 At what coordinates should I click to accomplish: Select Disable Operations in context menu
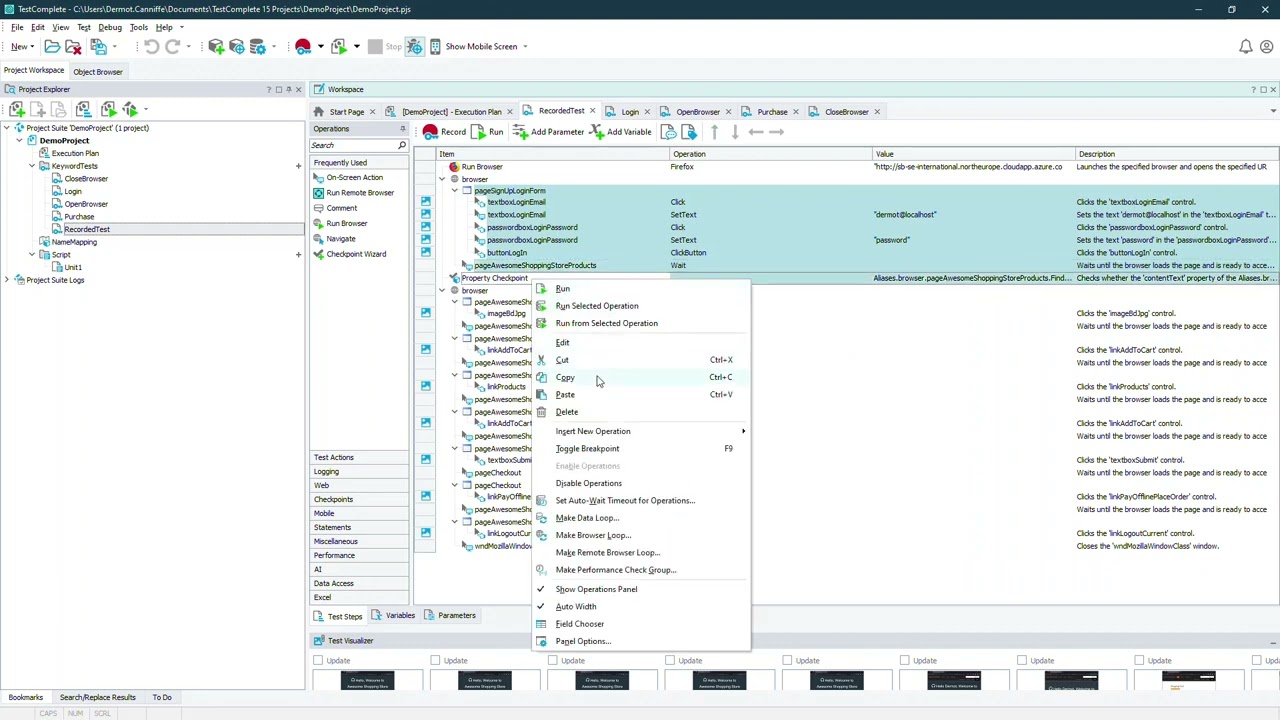click(588, 483)
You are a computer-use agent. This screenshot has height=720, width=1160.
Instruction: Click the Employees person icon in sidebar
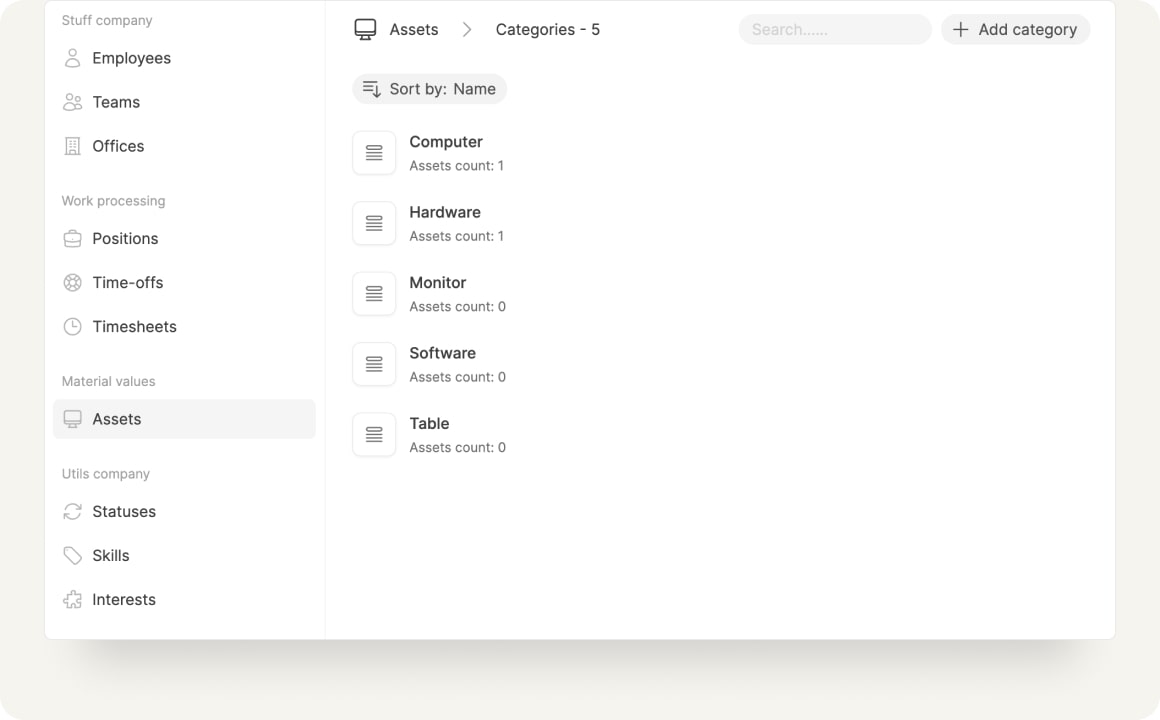point(72,58)
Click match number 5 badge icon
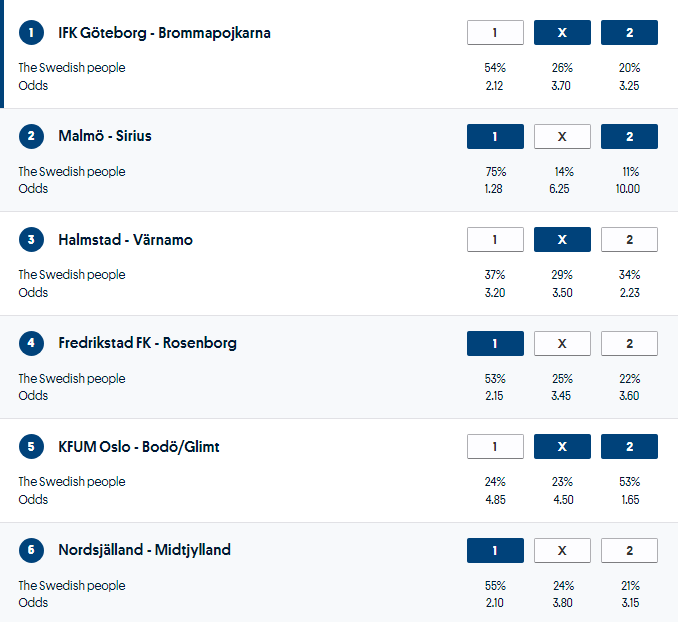This screenshot has height=622, width=678. [x=31, y=447]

◆ ◆ ◆ ◆ ◆

Exercise objective:
Only the pictures are to be left out; the rest of the material above should be printed verbatim.

Task answer:
 At what coordinates should I click to accomplish: Select Disable Operations in context menu
click(588, 483)
You are a computer-use agent. This screenshot has height=720, width=1160.
Instruction: Click the Employees person icon in sidebar
point(72,58)
Click match number 5 badge icon
This screenshot has height=622, width=678. [x=31, y=447]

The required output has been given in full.